Le gouvernement n'a jamais eu l'intention de réagir réellement à la décision rendue par la Cour suprême du Canada il y a environ un an. La Cour suprême du Canada avait dit que, sous leur forme actuelle, les certificats allaient à l'encontre de la Charte des droits et libertés, et que, dans une société libre et démocratique, la question ne pouvait être réglée ainsi non plus. La Cour a appliqué les deux parties de la Charte; elle a déclaré que le système n'était pas conforme, et que l'article 1 de la Charte ne pouvait le justifier.
Nous avons ici une solution de fortune plutôt minimaliste. Je fais rarement ce genre de choses, mais c'est avec certitude que je déclarerai à la Chambre que cette loi, quelques jours à peine après sa sanction royale, sera probablement contestée à nouveau, et que la Cour suprême du Canada finira par en être saisie une autre fois.

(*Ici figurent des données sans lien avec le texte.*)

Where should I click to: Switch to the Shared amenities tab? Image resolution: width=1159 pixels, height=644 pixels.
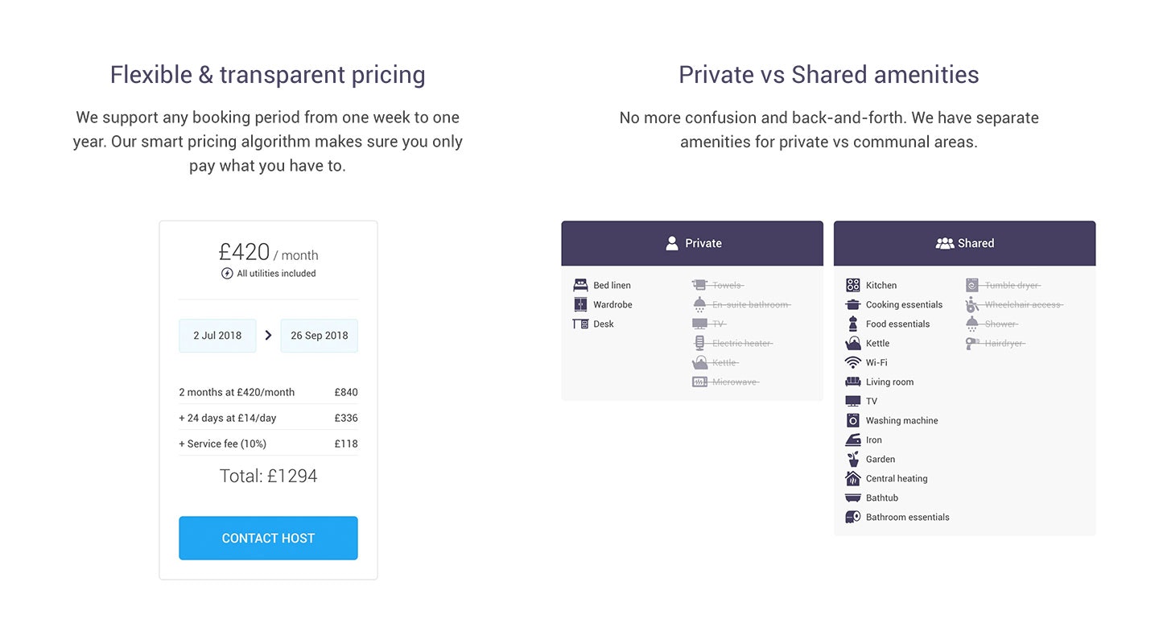point(964,243)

J'espère et je pense bien, si je me fie à la décision rendue l'an dernier, que la Cour suprême du Canada invalidera ce projet de loi à nouveau. Espérons que la cour dira alors au gouvernement qu'il a eu sa chance, mais que, cette fois, les certificats de sécurité doivent disparaître et qu'il n'aura pas l'occasion de les corriger. Espérons aussi qu'elle dira au gouvernement qu'il doit recourir au système de justice pénale régulier et à la loi sur l'immigration pour régler les problèmes que ces personnes posent aux autorités canadiennes.
En tant que corps législatif, nous nous devons d'être attentifs à cette décision de la Cour suprême du Canada, mais ce n'est pas ce que nous faisons avec le projet de loi . Je suis convaincu que lorsque la cour entendra la preuve décrivant comment le projet de loi fonctionne et, surtout, comment il met en péril les droits de la personne et les libertés civiles, elle l'invalidera.
Nous aurons effectué toutes ces démarches et fait souffrir toutes ces personnes et, au bout du compte, les certificats de sécurité seront rayés du droit canadien. J'attends avec impatience que ce jour arrive.